The iontophoresis cell in this study was capable of producing a minimum concentration of 3134.65 μg/g and a maximum concentration of 52,387.05 μg/g. The amount of concentrations achieved by CF iontophoresis is comparable to gentamicin (180 μg/g), flucloxacillin (34 μg/g) and vancomycin (maximum 2240 μg/g; minimum 309 μg/g). 4,5 CF (MIC50/90, 0.25/1 μg/ml) is active against 97.9% of MRSA isolates at ≤1 μg/ml; the highest MIC of CF was >2 μg/ml for MRSA. 27 Even at minimum concentration, the results obtained exceeded the effective MIC of CF by more than 1500 times. With this promising in vitro result, it is possible to eradicate early allograft or autograft infection. The duration of bioavailability of different antibiotics is different.
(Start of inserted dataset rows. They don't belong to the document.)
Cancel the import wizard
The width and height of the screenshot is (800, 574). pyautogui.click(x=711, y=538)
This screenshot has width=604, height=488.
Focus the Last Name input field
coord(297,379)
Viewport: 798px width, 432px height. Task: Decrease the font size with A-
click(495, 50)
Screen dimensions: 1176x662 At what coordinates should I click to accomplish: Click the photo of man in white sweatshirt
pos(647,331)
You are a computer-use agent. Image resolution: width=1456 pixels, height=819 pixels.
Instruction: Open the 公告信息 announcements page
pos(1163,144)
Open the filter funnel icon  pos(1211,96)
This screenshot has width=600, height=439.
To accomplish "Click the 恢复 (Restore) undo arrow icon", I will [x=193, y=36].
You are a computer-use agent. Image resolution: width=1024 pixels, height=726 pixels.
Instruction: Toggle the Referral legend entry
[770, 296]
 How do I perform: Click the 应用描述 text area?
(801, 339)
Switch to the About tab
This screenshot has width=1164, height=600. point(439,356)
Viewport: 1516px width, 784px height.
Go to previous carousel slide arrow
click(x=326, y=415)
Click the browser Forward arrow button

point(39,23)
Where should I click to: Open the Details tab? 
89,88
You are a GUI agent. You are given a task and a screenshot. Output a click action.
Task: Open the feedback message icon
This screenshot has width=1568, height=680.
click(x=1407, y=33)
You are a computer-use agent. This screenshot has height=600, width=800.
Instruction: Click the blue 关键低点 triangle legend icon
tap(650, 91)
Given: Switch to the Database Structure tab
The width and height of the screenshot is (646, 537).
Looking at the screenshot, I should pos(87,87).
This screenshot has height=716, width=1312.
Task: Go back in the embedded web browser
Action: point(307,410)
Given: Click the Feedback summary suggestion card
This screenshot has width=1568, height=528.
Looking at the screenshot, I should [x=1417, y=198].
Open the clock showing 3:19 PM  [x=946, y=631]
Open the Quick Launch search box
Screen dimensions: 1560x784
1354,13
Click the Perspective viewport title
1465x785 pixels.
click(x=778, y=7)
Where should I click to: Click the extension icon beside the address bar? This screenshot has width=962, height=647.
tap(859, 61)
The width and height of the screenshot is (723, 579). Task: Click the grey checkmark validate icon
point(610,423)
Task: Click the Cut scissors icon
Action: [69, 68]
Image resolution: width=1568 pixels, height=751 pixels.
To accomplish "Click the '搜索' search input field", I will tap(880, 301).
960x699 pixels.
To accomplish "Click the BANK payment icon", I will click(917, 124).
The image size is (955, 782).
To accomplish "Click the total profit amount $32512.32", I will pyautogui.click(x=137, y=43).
A study on vancomycin found that the highest concentration of antibiotic eluted from the allograft was within the first 2 weeks. 5 From our study, it can be observed that the elution of ceftaroline from iontophoresed bone segments lasted for more than 21 days above MIC. Hence, the use of ceftaroline for local prophylaxis in preventing early post-operative infections is effective up to 21 days. This is probably due to the different molecular properties of different antibiotics and its response towards iontophoresis. With the growing trend of using extracorporeal treatment such as heating, freezing, irradiation or pasteurization to devitalize tumour-infiltrated segment of primary bone malignancy before surgical reimplantation in limb salvage therapy, 28 the application of antibiotic iontophoresis procedure after sterilization and before reimplantation will ensure lower infection rates of the implanted graft. However, further investigations need to be carried out before clinical use.
Conclusion
Iontophoresis is a feasible method to deliver high concentrations of ceftaroline into cortical bone graft. We recommend iontophoresis of 3% CF at 90 V for 10 min to be optimal. The iontophoresis cell is reproducible and easy to be applied in a clinical setting for both autograft and allograft.
Footnotes
Declaration of conflicting interests
The author(s) declared no potential conflicts of interest with respect to the research, authorship, and/or publication of this article.
Funding
The author(s) received no financial support for the research, authorship, and/or publication of this article.